Al oír esto, el consejero empezó a temblar, pues vio que el joven rey había decidido reinar en serio; y parecía tan culpable que su majestad preguntó:
—¡Bueno! ¿Qué pasa ahora?
—Señor —respondió el infeliz con voz temblorosa—, no puedo devolverle el dinero a la mujer, pues, ¡lo he perdido!
—¡Perdido! —gritó el rey, entre asombrado y furioso.
—Efectivamente, majestad. Anoche, de camino a casa después de la subasta, me detuve en la farmacia para comprar unas pastillas de potasio para mi garganta, que estaba seca y ronca de tanto hablar; y su majestad admitirá que fue gracias a mis esfuerzos que la mujer fue inducida a pagar un precio tan alto. Pues bien, al entrar en la farmacia dejé descuidadamente el paquete de dinero sobre el asiento de mi carruaje, y cuando volví a salir ya no estaba. Tampoco se veía al ladrón por ninguna parte.
—¿Llamaste a la policía? —preguntó el rey.

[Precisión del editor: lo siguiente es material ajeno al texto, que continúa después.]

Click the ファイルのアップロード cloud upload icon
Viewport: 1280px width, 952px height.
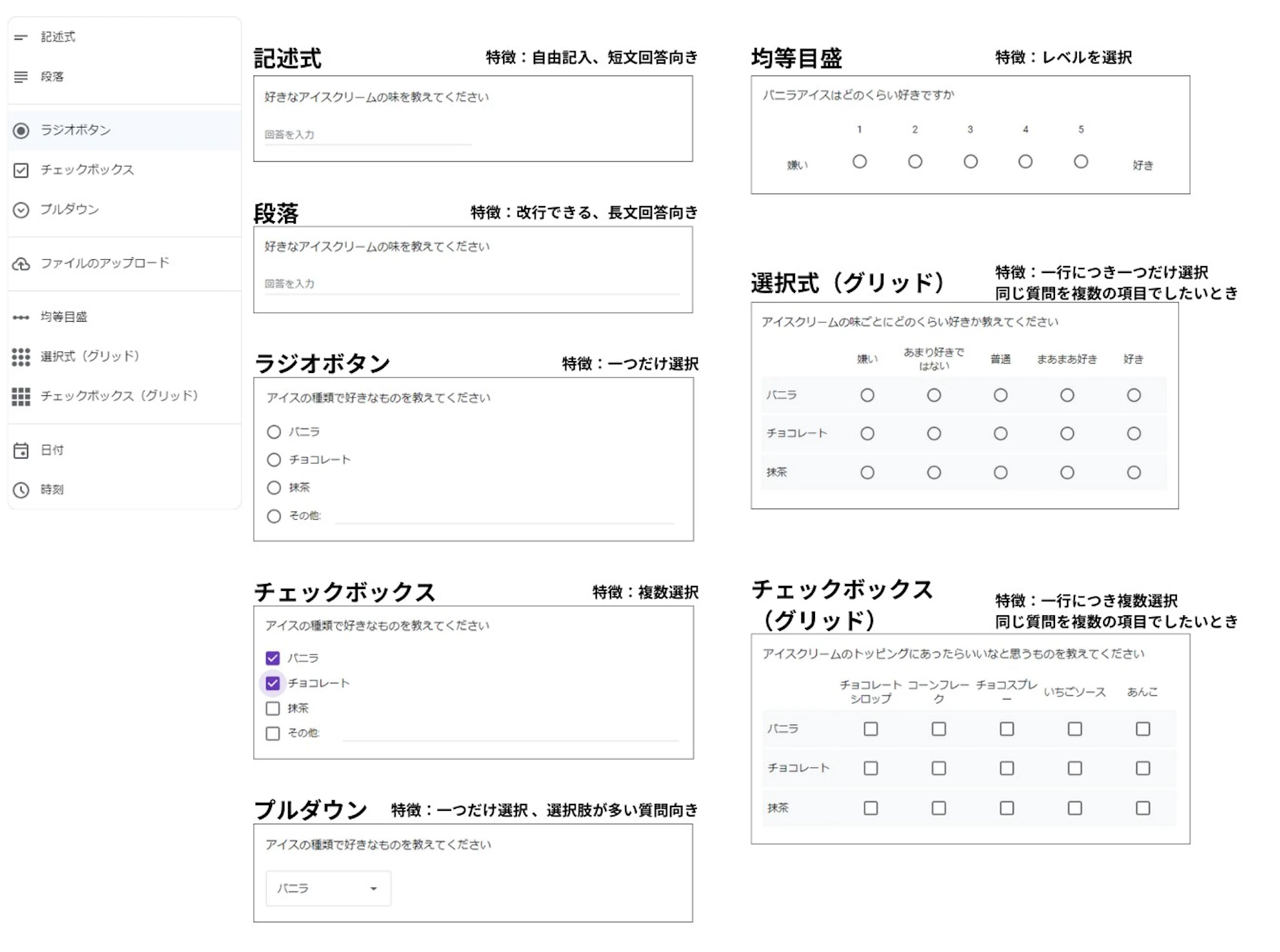click(21, 264)
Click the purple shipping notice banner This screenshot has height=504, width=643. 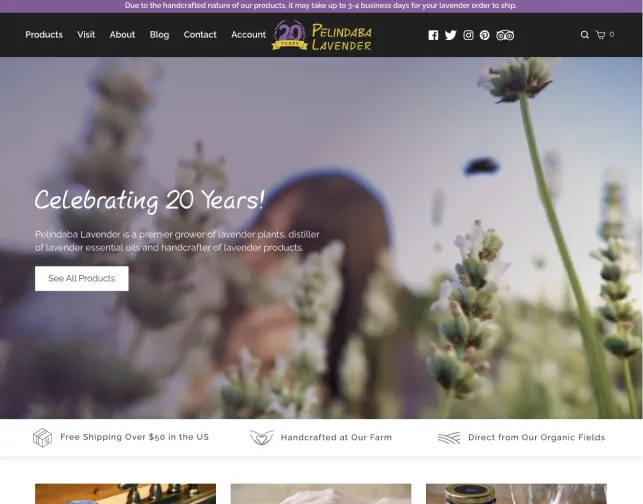[322, 6]
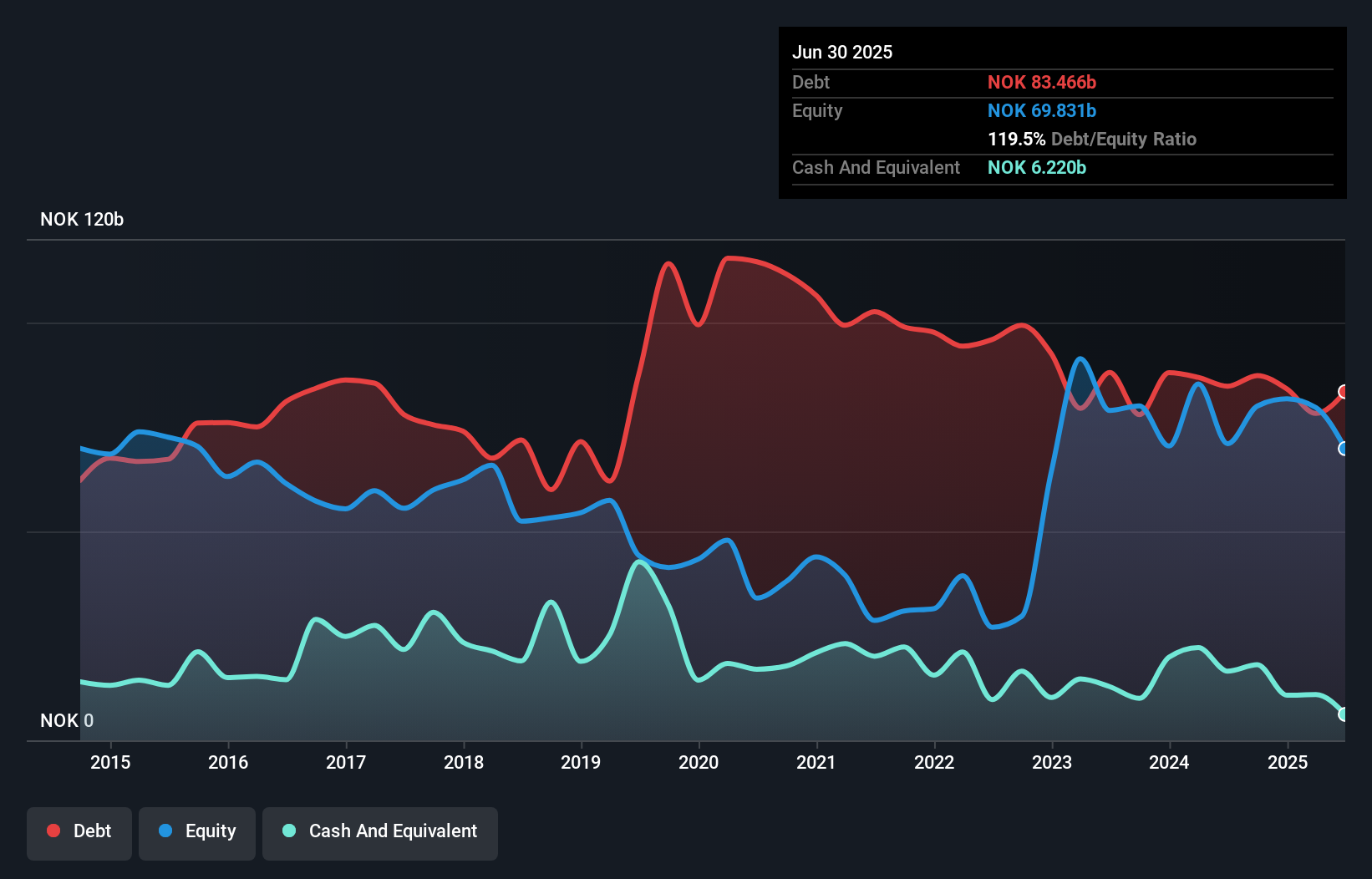Click the Jun 30 2025 tooltip date
The width and height of the screenshot is (1372, 879).
842,52
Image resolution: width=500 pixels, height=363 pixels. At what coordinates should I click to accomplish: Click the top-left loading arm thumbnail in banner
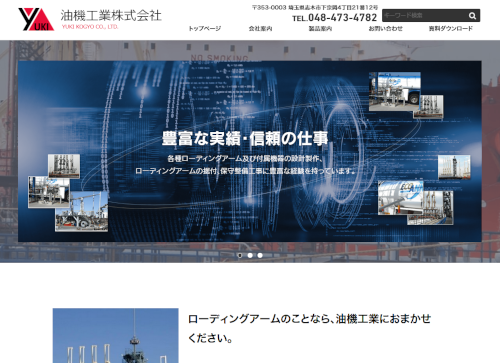[x=64, y=166]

—Si, llamé; pero estaban todos en la manzana de al lado, y aunque han prometido buscar al ladrón tengo pocas esperanzas de que lo encuentren.
El rey suspiró.
—¿Qué haremos ahora? —preguntó.
—Me temo que debes casarte con Mary Ann Brodjinski —respondió el consejero jefe—; a menos que, de hecho, ordenes al verdugo que le corte la cabeza.
—Eso estaría mal —declaró el rey—. La mujer no debe sufrir ningún daño. Y es justo que le devolvamos su dinero, pues no me casaré con ella bajo ningún concepto.
—¿Es esa fortuna privada que mencionas lo suficientemente grande como para devolvérsela? —preguntó el consejero.
—Bueno, si —dijo el rey pensativo—, pero llevará algún tiempo hacerlo, y esa será tu tarea. Llama aquí a la mujer.
El consejero fue en busca de Mary Ann, quien, cuando se enteró de que no iba a convertirse en reina, sino que le devolverían su dinero, estalló en una violenta pasión y golpeó los oídos del consejero jefe con tanta saña que le picaron durante casi una hora. Pero lo siguió hasta la sala de audiencias del rey, donde exigió su dinero a voz en grito, reclamando además los intereses adeudados durante la noche.
—El consejero ha perdido tu dinero —dijo el niño rey—, pero te pagará cada centavo de mi monedero personal. Me temo, sin embargo, que te verás obligada a aceptarlo en monedas pequeñas.
—Eso no importará —dijo ella frunciendo el ceño hacia el consejero como si anhelara llegar de nuevo a sus oídos—. No me importa lo pequeño que sea el cambio con tal que me den cada centavo que me pertenece, y los intereses. ¿Dónde está?
—Aquí —respondió el rey, entregándole al consejero el monedero de cuero—. Está todo en monedas de plata, y hay que sacarlas del monedero de una en una; pero habrá de sobra para pagar tus demandas, y más.
Como no había sillas, el consejero se sentó en el suelo, en un rincón, y empezó a contar una a una las monedas de plata de veinticinco céntimos que llevaba en el monedero. Y la anciana se sentó en el suelo frente a él y tomó cada pieza de dinero de su mano.
Era una gran suma: tres millones novecientos mil seiscientos veinticuatro dólares con dieciséis centavos. Y hacen falta cuatro veces más piezas de veinticinco centavos que dólares para completar la suma.
El rey los dejaba allí sentados y se iba a la escuela, y a menudo se acercaba al consejero y lo interrumpía el tiempo suficiente para sacar de la bolsa el dinero que necesitaba para reinar de una manera apropiada y digna. Esto retrasaba un poco el recuento, pero como de todos modos era un trabajo largo, eso no importaba mucho.
El rey llegó a la edad adulta y se casó con la guapa hija del armero, y ahora tienen dos hijos encantadores. De vez en cuando van a la gran sala de audiencias del palacio y dejan que los pequeños observen cómo el anciano consejero de cabeza canosa cuenta monedas de plata de veinticinco céntimos a una anciana marchita, que vigila cada uno de sus movimientos para asegurarse de que no la engaña.
Es una gran suma, tres millones novecientos mil seiscientos veinticuatro dólares con dieciséis centavos en piezas de veinticinco centavos.
Pero así es como el consejero fue castigado por ser tan descuidado con el dinero de la mujer. Y así es como Mary Ann Brodjinski de la Porkus también fue castigada por desear casarse con un rey de diez años para poder llevar la corona de reina de Quok.